Opioid treatment agreements delineate the basis for a therapeutic trial of opioid analgesics. Expectations and obligations of both the patient and the clinician are explained and put into writing. Boundaries are set for continued use of these medications while providing an opportunity for early identification and intervention of aberrant behaviors.
An agreement can be used as an educational document explaining the expectations of treatment, establishing the patient—practitioner relationship, and enhancing compliance. Elements of the agreement vary in content, but generally include:
■ Risks and benefits of treatment
■ Goals of treatment
■ Side effects of medications
■ Definitions of addiction, dependence, and tolerance
■ Rationale for changing or discontinuing medication
■ Expected patient behaviors
Examples of expected patient behaviors include the following: only take the prescriptions as directed, do not use alcohol or other sedating medications while taking opioids unless directed by your practitioner, receive opioid prescriptions only from the prescriber(s) listed, have the prescription filled only at one pharmacy, and do not request prescription refills early. Examples of opioid treatment agreements can be found at www.npweb.org or at the website for the American Academy of Pain Medicine (Exhibit 10.2).

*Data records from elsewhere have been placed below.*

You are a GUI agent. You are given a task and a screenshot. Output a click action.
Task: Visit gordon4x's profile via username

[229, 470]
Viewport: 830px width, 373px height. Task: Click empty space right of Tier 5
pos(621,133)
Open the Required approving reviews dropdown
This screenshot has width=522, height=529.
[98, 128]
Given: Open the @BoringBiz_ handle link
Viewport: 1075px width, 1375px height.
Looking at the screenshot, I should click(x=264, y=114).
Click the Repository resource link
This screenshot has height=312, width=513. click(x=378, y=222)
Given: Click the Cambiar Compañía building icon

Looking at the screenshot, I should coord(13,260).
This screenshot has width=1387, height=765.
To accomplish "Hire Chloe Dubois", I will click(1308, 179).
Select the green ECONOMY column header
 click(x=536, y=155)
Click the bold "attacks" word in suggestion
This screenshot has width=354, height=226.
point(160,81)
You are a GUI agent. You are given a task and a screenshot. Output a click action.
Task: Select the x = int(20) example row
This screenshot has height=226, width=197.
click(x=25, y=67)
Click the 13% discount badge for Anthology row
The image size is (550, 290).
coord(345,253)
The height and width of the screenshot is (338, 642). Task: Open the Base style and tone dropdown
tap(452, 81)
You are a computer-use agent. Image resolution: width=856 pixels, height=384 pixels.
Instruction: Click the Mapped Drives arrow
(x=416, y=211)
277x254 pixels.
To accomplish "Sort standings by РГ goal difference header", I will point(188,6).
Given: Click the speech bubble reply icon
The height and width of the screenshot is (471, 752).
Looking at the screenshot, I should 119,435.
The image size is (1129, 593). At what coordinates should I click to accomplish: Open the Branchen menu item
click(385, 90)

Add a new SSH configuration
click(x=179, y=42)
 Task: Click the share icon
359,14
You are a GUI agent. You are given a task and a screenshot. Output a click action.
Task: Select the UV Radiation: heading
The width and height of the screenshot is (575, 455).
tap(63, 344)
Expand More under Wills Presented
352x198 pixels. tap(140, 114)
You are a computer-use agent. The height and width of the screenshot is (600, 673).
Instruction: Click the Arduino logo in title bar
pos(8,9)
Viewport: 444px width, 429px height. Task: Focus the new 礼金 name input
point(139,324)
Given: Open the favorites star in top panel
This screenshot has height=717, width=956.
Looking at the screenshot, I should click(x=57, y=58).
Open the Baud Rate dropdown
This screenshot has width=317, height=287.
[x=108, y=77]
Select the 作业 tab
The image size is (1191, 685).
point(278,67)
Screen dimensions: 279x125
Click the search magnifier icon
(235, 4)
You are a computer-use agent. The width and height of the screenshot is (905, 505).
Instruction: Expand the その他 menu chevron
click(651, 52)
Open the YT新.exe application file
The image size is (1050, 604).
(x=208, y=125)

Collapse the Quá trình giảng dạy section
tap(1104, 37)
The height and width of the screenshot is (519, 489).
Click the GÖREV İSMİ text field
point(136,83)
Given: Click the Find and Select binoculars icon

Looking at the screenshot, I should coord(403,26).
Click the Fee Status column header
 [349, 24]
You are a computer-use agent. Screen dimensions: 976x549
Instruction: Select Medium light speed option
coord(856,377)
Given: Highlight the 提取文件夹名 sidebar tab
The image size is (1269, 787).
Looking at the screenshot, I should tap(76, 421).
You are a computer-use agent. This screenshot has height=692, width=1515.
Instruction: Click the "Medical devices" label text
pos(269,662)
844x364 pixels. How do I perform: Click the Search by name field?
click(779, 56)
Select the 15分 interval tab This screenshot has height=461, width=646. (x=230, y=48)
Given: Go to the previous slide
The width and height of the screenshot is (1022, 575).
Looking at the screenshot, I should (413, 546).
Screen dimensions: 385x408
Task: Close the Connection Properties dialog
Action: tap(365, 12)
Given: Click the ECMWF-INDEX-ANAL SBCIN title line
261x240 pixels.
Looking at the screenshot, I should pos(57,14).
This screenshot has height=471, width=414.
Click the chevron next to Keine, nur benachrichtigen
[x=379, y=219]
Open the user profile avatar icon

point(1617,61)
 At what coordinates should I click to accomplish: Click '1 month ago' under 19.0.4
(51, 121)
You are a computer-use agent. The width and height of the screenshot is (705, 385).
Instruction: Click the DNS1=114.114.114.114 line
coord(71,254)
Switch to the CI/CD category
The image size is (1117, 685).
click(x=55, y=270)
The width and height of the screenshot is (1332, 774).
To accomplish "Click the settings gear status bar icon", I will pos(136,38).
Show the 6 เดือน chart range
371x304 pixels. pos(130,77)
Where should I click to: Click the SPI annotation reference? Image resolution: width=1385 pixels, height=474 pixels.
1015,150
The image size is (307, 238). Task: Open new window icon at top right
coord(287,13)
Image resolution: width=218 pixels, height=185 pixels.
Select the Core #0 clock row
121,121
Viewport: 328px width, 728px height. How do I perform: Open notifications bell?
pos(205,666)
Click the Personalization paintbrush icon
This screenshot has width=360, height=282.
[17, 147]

It should be noted that the use of an opioid treatment agreement is one of several tools to monitor adherence. The act of signing the agreement is not a fail-safe preventative measure for subsequent prescription opioid abuse, and repeated review of the terms of the agreement is advisable.
When a patient deviates from the treatment agreement, the clinician must decide on an appropriate course of action. Although there is no clear-cut standard practice, several options may be considered based on the degree of departure and circumstances surrounding the incident. Options may include discharging the patient from the practice but continuing to treat the patient without opioid analgesics, continuing to treat the patient with greater vigilance, or referring the patient to a pain specialist or addictionologist. The decision must be based on a thorough assessment, with documentation of treatment rationale. The practitioner should not continue the same treatment without a thorough assessment, and documentation. If the decision is made to discharge the patient from the practice, a discussion with the patient as to the circumstances that led to this decision must take place. An addictions specialist or pain specialist should be included in the discussion of directions for opioid weaning, management of withdrawal side effects, and referral to an alternate provider, with accompanying documentation (D'Arcy & Bruckenthal, 2011).